TASK INSTRUCTIONS:
Return the following from the records below: each line, word for word, starting with the line that contains "The width and height of the screenshot is (1451, 726)." and going on through the line that contains "The width and height of the screenshot is (1407, 529).", with nothing outside that range.

EXERCISE INPUTS:
....

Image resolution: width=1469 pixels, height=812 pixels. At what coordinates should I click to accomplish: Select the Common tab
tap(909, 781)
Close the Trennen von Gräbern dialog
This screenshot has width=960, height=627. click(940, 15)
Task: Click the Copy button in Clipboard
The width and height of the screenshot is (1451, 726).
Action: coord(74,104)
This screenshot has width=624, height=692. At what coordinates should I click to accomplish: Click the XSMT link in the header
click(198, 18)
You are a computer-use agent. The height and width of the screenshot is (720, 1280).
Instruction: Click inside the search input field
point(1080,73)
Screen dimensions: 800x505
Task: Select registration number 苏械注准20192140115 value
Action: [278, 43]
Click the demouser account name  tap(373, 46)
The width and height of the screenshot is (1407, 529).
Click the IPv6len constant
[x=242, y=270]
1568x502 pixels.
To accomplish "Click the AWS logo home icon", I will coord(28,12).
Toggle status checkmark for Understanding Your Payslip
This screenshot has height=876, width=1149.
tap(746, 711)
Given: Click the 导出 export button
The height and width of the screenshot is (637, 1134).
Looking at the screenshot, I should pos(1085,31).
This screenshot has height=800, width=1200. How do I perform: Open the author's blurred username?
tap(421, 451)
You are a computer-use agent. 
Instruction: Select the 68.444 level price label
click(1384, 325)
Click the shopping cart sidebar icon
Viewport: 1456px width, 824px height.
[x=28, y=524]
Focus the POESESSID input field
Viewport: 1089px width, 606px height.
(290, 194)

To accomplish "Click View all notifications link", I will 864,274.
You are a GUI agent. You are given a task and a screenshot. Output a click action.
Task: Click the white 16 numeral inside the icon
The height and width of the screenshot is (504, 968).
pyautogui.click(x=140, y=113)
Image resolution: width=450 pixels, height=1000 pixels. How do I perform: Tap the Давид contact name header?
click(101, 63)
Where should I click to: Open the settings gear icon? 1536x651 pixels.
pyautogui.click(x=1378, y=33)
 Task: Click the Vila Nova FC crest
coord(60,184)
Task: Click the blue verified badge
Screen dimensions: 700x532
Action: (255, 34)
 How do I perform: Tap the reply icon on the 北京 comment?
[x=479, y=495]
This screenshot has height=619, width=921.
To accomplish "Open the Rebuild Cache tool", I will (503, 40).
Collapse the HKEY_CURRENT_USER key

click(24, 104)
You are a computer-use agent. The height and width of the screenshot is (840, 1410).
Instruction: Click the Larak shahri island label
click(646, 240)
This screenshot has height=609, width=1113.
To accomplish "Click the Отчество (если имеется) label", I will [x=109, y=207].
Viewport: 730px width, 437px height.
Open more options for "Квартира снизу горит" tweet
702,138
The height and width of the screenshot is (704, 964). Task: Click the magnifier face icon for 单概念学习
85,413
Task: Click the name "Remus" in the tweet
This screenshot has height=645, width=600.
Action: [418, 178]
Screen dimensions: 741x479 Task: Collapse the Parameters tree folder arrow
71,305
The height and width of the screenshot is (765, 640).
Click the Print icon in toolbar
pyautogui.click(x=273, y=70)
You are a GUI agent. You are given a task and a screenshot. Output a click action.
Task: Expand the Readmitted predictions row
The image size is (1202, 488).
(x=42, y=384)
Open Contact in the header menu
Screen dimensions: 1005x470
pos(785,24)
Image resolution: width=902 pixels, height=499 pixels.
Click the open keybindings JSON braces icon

....

ANSWER SECTION:
The width and height of the screenshot is (1451, 726).
Action: coord(74,104)
This screenshot has width=624, height=692. At what coordinates should I click to accomplish: Click the XSMT link in the header
click(198, 18)
You are a computer-use agent. The height and width of the screenshot is (720, 1280).
Instruction: Click inside the search input field
point(1080,73)
Screen dimensions: 800x505
Task: Select registration number 苏械注准20192140115 value
Action: [278, 43]
Click the demouser account name  tap(373, 46)
The width and height of the screenshot is (1407, 529).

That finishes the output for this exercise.